My Base Class Library usually ends up with something like this in it:
我的基类库通常以这样的方式结束:
public class KeyedCollection<TItem> : System.Collections.ObjectModel.KeyedCollection<TItem, TItem>
where TItem : class
{
public KeyedCollection() : base()
{
}
public KeyedCollection(IEqualityComparer<TItem> comparer) : base(comparer)
{
}
protected override TItem GetKeyForItem(TItem item)
{
return item;
}
}
public class KeyedObjectCollection<TKey, TItem> : System.Collections.ObjectModel.KeyedCollection<TKey, TItem>
where TItem : class, IKeyedObject<TKey>
where TKey : struct
{
public KeyedCollection() : base()
{
}
protected override TItem GetKeyForItem(TItem item)
{
return item.Key;
}
}
///<summary>
/// I almost always implement this explicitly so the only
/// classes that have access without some rigmarole
/// are generic collections built to be aware that an object
/// is keyed.
///</summary>
public interface IKeyedObject<TKey>
{
TKey Key { get; }
}
回答by Richard Petheram
Short answer; because the items cannot be guaranteed to be immutable.
简短的回答;因为不能保证项目是不可变的。
I've hit the exact problem you describe, where the HashCode is based on fixed fields within the member class, but the class holds additional information that can be updated without changing the hash.

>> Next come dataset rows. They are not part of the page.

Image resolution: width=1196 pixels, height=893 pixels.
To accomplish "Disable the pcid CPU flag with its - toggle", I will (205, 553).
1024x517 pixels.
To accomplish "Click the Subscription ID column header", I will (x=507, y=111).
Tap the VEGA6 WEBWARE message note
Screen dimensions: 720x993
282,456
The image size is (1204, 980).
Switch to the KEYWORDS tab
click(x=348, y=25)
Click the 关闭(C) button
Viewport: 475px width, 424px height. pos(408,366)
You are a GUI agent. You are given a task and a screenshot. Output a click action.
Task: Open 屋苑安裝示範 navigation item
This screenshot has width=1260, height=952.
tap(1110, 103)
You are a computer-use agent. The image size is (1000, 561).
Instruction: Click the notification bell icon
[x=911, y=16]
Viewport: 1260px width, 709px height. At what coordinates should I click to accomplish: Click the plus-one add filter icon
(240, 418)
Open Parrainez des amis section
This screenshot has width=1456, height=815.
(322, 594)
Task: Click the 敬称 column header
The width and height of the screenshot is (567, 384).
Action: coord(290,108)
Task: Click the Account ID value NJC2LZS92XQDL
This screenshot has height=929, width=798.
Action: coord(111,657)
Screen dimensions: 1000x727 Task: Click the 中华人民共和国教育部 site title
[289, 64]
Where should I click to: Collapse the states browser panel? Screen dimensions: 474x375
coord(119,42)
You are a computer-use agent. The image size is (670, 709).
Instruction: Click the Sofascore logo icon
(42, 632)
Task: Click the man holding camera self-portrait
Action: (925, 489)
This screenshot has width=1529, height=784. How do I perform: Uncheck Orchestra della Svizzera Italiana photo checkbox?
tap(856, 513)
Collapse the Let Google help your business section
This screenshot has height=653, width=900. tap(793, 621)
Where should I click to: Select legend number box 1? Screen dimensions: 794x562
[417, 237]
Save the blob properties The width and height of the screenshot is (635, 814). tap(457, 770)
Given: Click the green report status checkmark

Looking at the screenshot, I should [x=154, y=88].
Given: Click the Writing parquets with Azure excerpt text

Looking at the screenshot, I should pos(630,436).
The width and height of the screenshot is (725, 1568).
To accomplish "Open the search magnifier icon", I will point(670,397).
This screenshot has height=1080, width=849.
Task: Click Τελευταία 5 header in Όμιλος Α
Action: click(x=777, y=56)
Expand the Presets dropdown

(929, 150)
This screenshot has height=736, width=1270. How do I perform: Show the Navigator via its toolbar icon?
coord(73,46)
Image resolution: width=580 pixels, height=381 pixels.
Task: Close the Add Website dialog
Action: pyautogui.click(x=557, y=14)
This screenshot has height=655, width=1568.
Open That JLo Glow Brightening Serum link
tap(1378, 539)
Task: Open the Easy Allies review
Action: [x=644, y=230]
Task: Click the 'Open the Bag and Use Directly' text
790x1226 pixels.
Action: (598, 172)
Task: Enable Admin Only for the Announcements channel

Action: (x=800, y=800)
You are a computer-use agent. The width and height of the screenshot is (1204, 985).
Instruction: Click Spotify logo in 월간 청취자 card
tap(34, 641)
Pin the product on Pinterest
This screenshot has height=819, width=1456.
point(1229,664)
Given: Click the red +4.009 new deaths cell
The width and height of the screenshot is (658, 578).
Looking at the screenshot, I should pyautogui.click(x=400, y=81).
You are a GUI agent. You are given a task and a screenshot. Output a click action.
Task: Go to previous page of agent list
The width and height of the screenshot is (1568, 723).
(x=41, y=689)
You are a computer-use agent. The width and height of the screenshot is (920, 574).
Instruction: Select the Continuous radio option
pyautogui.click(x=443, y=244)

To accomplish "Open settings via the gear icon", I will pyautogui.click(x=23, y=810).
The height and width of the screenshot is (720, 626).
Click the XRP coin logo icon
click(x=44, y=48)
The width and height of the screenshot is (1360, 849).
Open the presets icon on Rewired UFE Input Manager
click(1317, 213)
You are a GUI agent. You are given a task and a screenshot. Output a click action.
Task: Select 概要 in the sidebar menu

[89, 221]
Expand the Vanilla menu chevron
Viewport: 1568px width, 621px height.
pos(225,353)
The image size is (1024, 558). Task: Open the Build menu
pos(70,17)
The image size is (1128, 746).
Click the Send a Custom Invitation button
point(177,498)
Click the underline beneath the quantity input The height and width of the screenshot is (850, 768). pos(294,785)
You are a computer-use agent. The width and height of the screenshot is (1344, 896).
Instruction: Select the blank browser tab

我遇到了您描述的确切问题,其中 HashCode 基于成员类中的固定字段,但该类包含可以在不更改哈希的情况下更新的附加信息。
My solution was to implement a generic MyHashSet<T> based on ICollection<T> but wrapped round a Dictionary<int, List<T>> to provide the required lookup efficiency, where the int key is the HashCode of T. However, this shows that if the HashCode of the member objects can change then the dictionary lookup followed by equality comparison of items in the list will never find the changed items. There is no mechanism for forcing the members to be immutable so the only solution is to enumerate the lot.
我的解决方案是实现一个基于 ICollection<T> 的通用 MyHashSet<T> 但包裹了一个 Dictionary<int, List<T>> 以提供所需的查找效率,其中 int 键是 T 的 HashCode。然而,这表明如果成员对象的 HashCode 可以更改,则字典查找以及列表中项目的相等比较将永远找不到更改的项目。没有强制成员不可变的机制,因此唯一的解决方案是枚举批次。
回答by user1111929
Why not just use a HashMap<X,X>
? This does exactly what you want. Just do .put(x,x)
every time and then you can just get the stored element equal to x with .get(x)
.
为什么不直接使用HashMap<X,X>
? 这正是您想要的。.put(x,x)
每次都做,然后你就可以得到等于 x 的存储元素.get(x)
。
回答by user1852503
After wondering the same thing, and finely being able to look at the source code:
在想同样的事情之后,并且可以很好地查看源代码:
source: http://referencesource.microsoft.com/#System.Core/System/Collections/Generic/HashSet.cs
来源:http: //referencesource.microsoft.com/#System.Core/System/Collections/Generic/HashSet.cs
A set is a collection of unique items (objects or values). In the .net implementation an item is the same as another item (not unique) if the Equals method of the comparer returns true for the two items. Not if the two items have the same hash code. so a check of the existence of an item is a two step process. first using the hashset to minimize the number of items to compere, then the compression itself.
集合是唯一项(对象或值)的集合。在 .net 实现中,如果比较器的 Equals 方法对两个项目返回 true,则该项目与另一个项目相同(不是唯一的)。如果两个项目具有相同的哈希码,则不会。所以检查一个项目是否存在是一个两步过程。首先使用散列集来最小化要执行的项目数,然后是压缩本身。
If you wish to retrieve an item, you must be able to supply the retrieving function with a unique identifier. you might know the hash code of the item you want. but that is not enough. as more than one item can have that same hash. you will also need to supply the item itself so that the Equal method can be called. and clearly if you have the item there is no reason to get it.
如果您希望检索项目,您必须能够为检索功能提供唯一标识符。你可能知道你想要的项目的哈希码。但这还不够。因为不止一项可以具有相同的哈希值。您还需要提供项目本身,以便可以调用 Equal 方法。很明显,如果您拥有该物品,则没有理由获得它。
One could create a data structure that demands that no two unique items ever return the same hash code. and than you could get an item from it. it will be faster of adding*, and retrieving will be possible if you know the hash. if two items that are not equal but return the same hash are put into it the first will be overwritten. as far as I know this Type doesn't exist in .net , and no this is not the same as a dictionary.
可以创建一种数据结构,要求没有两个唯一项返回相同的哈希码。而且你可以从中得到一件物品。添加*会更快,如果您知道哈希值,则可以检索。如果将不相等但返回相同散列的两个项目放入其中,第一个将被覆盖。据我所知,这种类型在 .net 中不存在,不,这与字典不同。
*given that the GetHash method is the same.
*鉴于 GetHash 方法是相同的。